* Text
+ + +

15 Jahre Fluc: Die Wunderkammer und der Grind

Peter Nachtnebel, Fluc-Musikverantwortlicher, im Interview über utopische Vorstellungen, die Wiener Clublandschaft und die Problemzone Praterstern.

Ist es das Einzige, was man als Lokalbetreiber in so einer Situation machen kann, die Securitys aufzustocken?

Nein, eine gute Sache ist tatsächlich das Bezahlsystem. Seitdem wir auch oben im Fluc Eintritte verlangen, die schon mal jenseits der 10 Euro liegen können, kommt automatisch ein bestimmtes Problempublikum gar nicht mehr. Wir hatten auch seit Monaten keinen Taschendiebstahl mehr im Lokal. Eine andere Lösung wären noch Kameras, aber das will kein Club. Also bleibt nur die Security-Lösung übrig. Wir haben aber sehr nette Securitys. Viele kommen aus dem Sozialbereich oder auch dem Antifa-Eck und machen das aus Überzeugung. Linke Sheriffs, wenn man so will.

+ + +

* Aufgabe
Schreib das Interview über den Wiener Club Fluc nach der letzten Antwort weiter.

* Auszug aus Daten

+ + +

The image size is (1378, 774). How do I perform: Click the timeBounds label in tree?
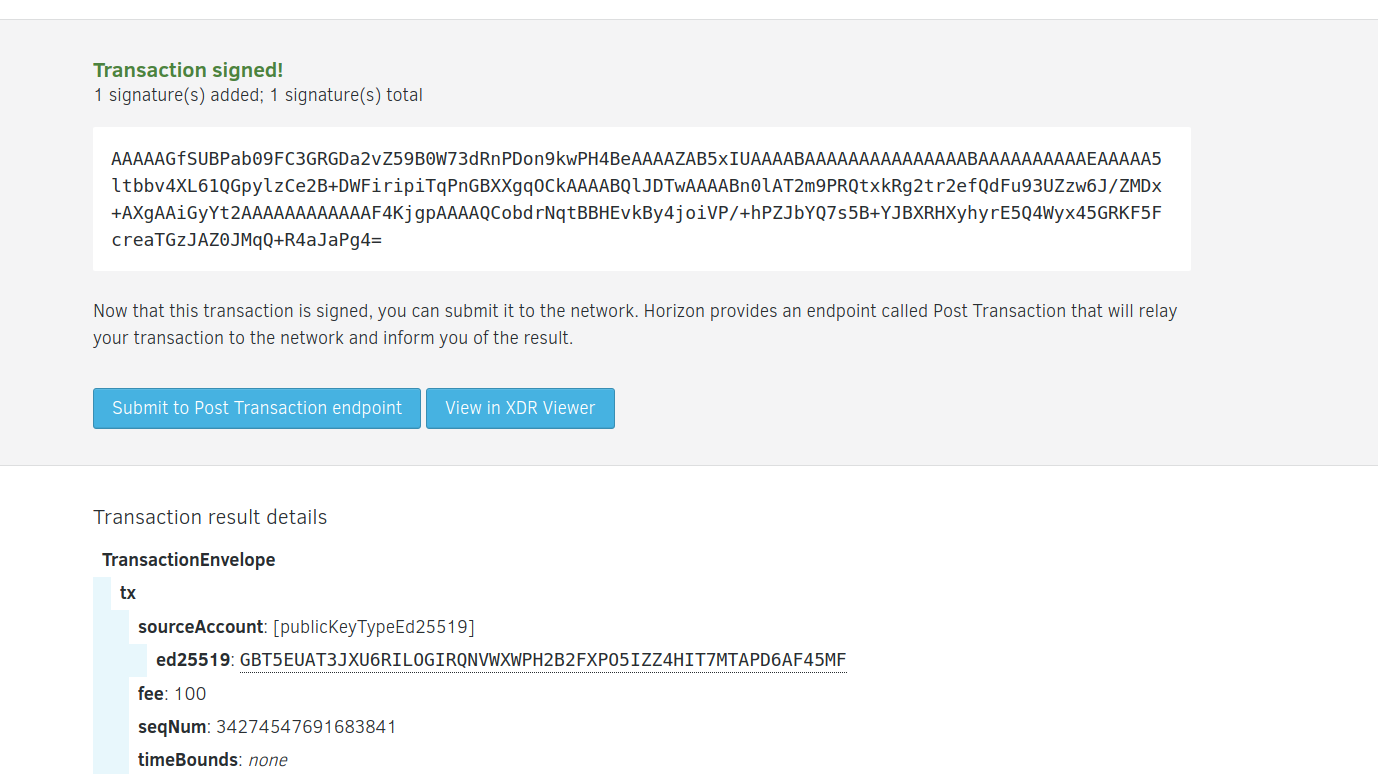[x=188, y=760]
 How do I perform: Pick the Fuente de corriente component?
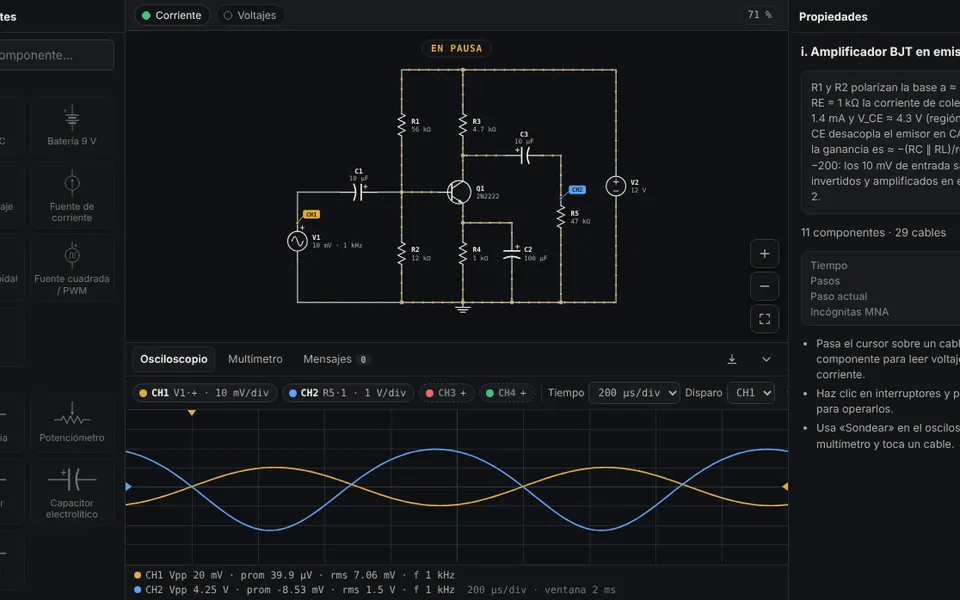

+ + +

* Lösung
Hat es auch im Lokal Probleme mit sexueller Belästigung gegeben?

Ja, hat es. Deshalb haben wir auch so eine Initiative gestartet vor eineinhalb Jahren. Im ganzen Lokal hängen Poster, auf denen steht, dass wir jede Form von sexueller Belästigung, Homophobie und so weiter ablehnen und dass sich Leute, denen so etwas im Lokal widerfährt, – egal ob männlich oder weiblich – sofort beim Security melden sollen. Der Übeltäter wird dann rausgeworfen. Eine Maßnahme, die auch sehr gut funktioniert hat.

Wie verträgt sich das nachvollziehbar strenge Durchgreifen der Securitys mit dem Konzept des offenen Ortes?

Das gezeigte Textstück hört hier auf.